Establishment Strikes Out in Plans to Challenge Mike Lee with Jon Huntsman

Rick Bowmer/AP
Rick Bowmer/AP

Former Utah Gov. John Huntsman will not primary Sen. Mike Lee (R-UT), a major strikeout for the GOP establishment,which has been looking for someone to take on the conservative leader.

“I don’t rule out another run, but not against Mike,” Huntsman told Deseret News, a local outlet in Utah, via text message. “We don’t always agree (who does) but he’s very capable.”

CNN anchor John King had touted Huntsman as a potential challenger to Lee—the GOP establishment has been trying to take him down in a primary in much the same way Tea Partiers have taken down so-called Republicans-In-Name-Only, but has come up short looking for candidates. Huntsman’s decision to not run means they’re likely to come up short entirely.

Huntsman did tell the local outlet that he had “no formal plans” to help Lee get re-elected, adding that: “We’ll see what happens after his announcement for re-election.”

Huntsman was elected twice as Utah’s governor and was by far the GOP establishment’s best chance at beating Lee in state. He resigned from his gubernatorial post in 2009 after President Barack Obama named him his ambassador to China—a position from which he resigned to run for president unsuccessfully in 2012.

“The Deseret News reported Monday that several political insiders and business leaders in Utah reportedly have spoken with Huntsman and indicated he had not ruled out getting in the race,” the Deseret News wrote. “Huntsman did not respond to a request for comment until that story was published.”

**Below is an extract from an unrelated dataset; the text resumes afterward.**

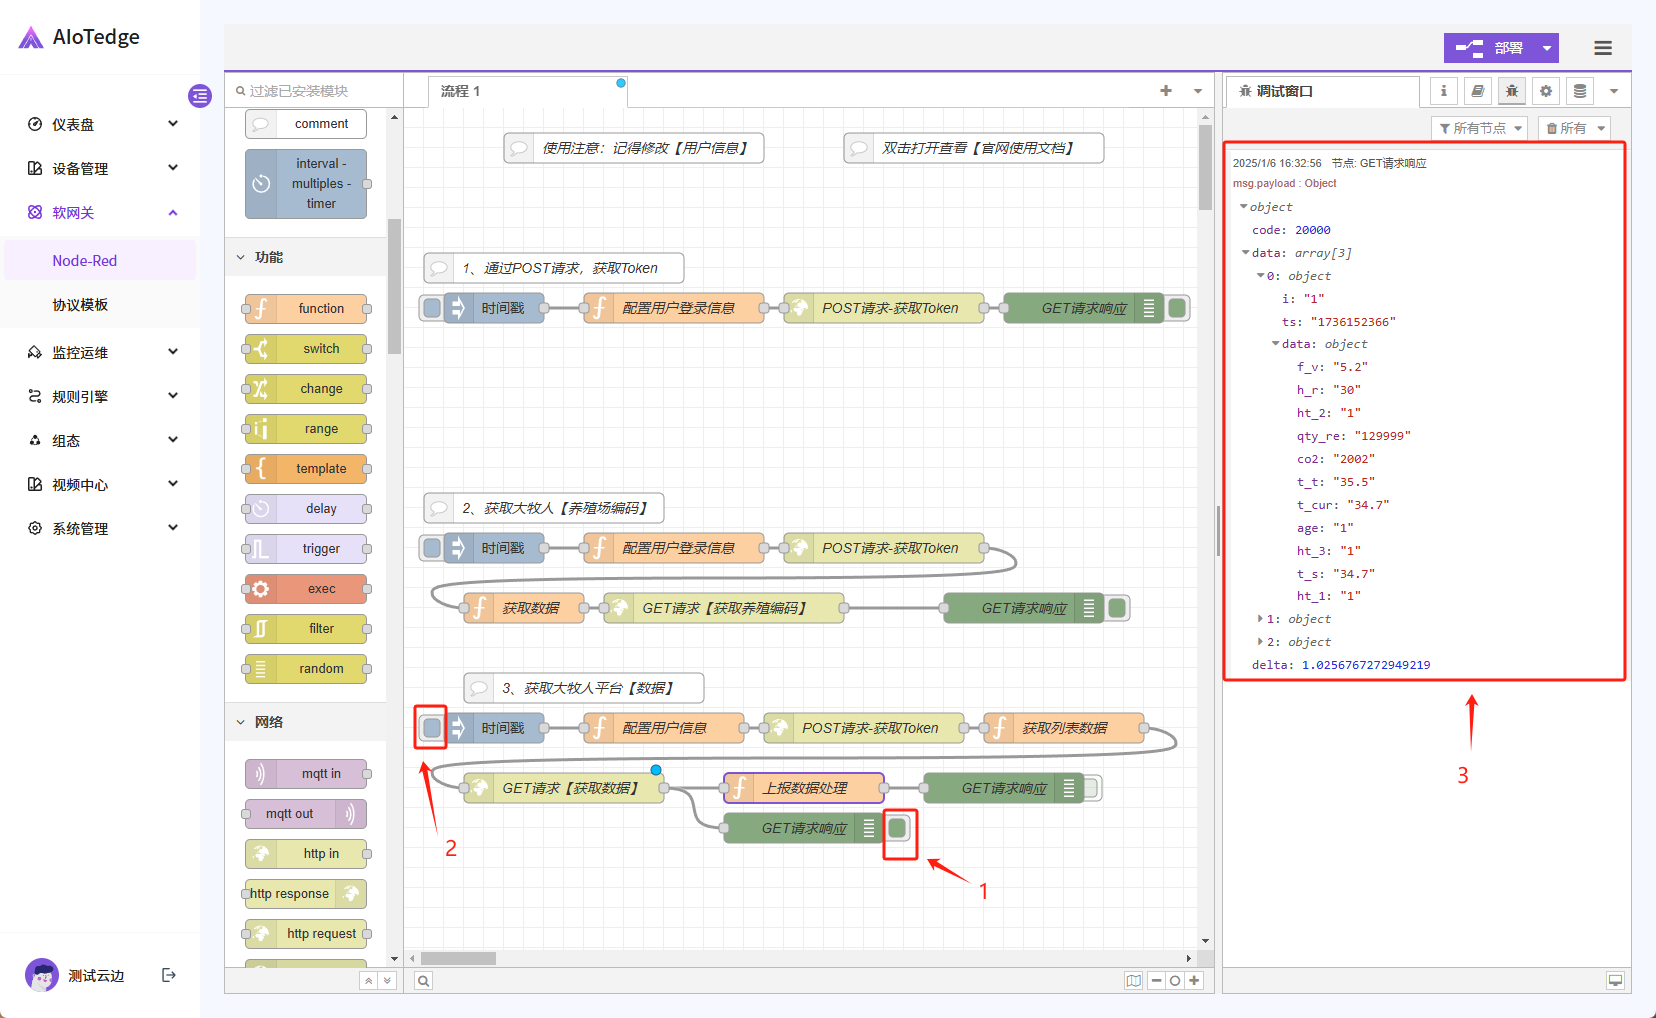Open the 部署 deploy options dropdown arrow
The image size is (1656, 1018).
1546,48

Frank Luntz, a GOP establishment pollster plugged in closely with the business community, told the local outlet, after a recent visit to Utah, he doesn’t expect any challenge of Lee to happen.

“Foolish. Look, I am as pro-business as they come,” Luntz told the outlet. “When you get someone with the power and the influence and the sway of Mike Lee, you don’t abandon them.”

Lee’s senior adviser, Boyd Matheson, told the local outlet that Lee is focused on advancing his conservative reform agenda—an economic populism for which Lee has been praised by many leading conservatives. Most recently, Lee was profiled by the Weekly Standard, which called him “the most important Republican not running for president.” He is now the chairman of the conservative Senate Steering Committee, a post from which he is able to advance grassroots conservative and populist policies.

“We have always had the mantra that if he executes his strategy, it wouldn’t matter who runs against him,” Matheson said, explaining that that is “bringing the party together around a positive agenda for the country, so he’s not worried about hypotheticals.”

Lee will be the opening speaker at the Conservative Political Action Conference (CPAC) later this month, an annual gathering of conservative activists from around the country hosted by the American Conservative Union. In a recent interview for a profile on the event’s move to the right under new leadership, ACU chairman Matt Schlapp and executive director Dan Schneider laid out for Breitbart News how Lee is “uniquely important” to conservatism and how it’s “not an accident that he is speaking at the start of CPAC.”